Kobe Yamaguchi-gumi
- "Yamabishi" (山菱), the daimon of the Kobe Yamaguchi-gumi
- Founded: 2021
- Founder: Kunio Inoue
- Founding location: Hyogo, Japan
- Years active: 2021–present
- Territory: Kobe
- Membership: 110 members 170 quasi-members
- Leader: Kunio Inoue
- Rivals: The Sixth Yamaguchi-gumi, Kizuna Kai

= Kobe Yamaguchi-gumi =

Yakuza organization based in Hyogo, Japan

The Kobe Yamaguchi-gumi (神戸山口組) is a yakuza organization based in Hyogo, Japan.

==Overview==
The Kobe Yamaguchi-gumi yakuza organization included Kobe-based Yamaken-gumi, Osaka-based Takumi-gumi, and Kyoyu-kai (ja). They broke away from The Sixth Yamaguchi-gumi in 2021 and formed a new group called Kobe Yamaguchi-gumi. The authorities closely monitored this split to try and relax tensions that exist between the groups. Since August there has been a slight increase in crimes throughout the country ranging from shootings to office attacks. It was not until 15 April 2023, when authorities designated the Kobe Yamaguchi-gumi as a crime syndicate.

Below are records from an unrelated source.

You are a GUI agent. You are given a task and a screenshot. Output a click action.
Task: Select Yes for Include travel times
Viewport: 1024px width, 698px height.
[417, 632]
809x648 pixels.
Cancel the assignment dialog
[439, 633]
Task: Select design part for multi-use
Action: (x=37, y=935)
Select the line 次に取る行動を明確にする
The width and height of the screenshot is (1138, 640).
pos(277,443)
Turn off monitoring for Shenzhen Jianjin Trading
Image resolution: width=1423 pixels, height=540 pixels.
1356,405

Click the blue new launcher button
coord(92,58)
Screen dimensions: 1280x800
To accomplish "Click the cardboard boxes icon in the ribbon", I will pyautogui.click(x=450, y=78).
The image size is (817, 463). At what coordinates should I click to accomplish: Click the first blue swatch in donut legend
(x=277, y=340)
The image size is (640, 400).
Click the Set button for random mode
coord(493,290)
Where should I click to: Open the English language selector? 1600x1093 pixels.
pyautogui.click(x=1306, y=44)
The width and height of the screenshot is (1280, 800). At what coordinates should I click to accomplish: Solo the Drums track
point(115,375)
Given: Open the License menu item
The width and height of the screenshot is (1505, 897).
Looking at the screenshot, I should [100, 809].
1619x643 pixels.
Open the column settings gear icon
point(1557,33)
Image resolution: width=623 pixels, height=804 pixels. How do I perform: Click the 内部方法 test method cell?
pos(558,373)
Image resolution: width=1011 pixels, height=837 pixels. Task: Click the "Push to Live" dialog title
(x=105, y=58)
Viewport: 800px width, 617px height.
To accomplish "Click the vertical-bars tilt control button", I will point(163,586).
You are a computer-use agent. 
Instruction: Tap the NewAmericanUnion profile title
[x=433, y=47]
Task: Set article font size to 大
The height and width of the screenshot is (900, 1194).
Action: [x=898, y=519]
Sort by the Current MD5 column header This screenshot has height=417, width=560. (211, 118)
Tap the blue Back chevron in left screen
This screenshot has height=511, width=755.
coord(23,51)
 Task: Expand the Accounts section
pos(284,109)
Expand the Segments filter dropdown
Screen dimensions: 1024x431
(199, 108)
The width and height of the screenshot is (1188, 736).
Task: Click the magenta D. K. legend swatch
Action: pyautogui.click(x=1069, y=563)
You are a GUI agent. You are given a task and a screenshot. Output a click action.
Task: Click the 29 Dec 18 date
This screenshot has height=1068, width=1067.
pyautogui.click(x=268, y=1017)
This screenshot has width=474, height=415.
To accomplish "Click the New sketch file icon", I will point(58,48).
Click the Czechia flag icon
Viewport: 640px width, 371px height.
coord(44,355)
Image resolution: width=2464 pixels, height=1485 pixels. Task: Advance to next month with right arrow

At the time of its formation in 2021, Kobe Yamaguchi-gumi had 2,500 members, about half of the 6,000 members of Yamaguchi-gumi. However, as Yamaken-gumi, the core organisation of Kobe Yamaguchi-gumi, rejoined Yamaguchi-gumi, Kizuna-kai, Takumi-gumi and Ikeda-gumi (ja) split, and Masaki-gumi (ja) and Kyoyu-kai disbanded, by 2024 Kobe Yamaguchi-gumi had only 120 members, 2% of Yamaguchigumi's 3,200 members.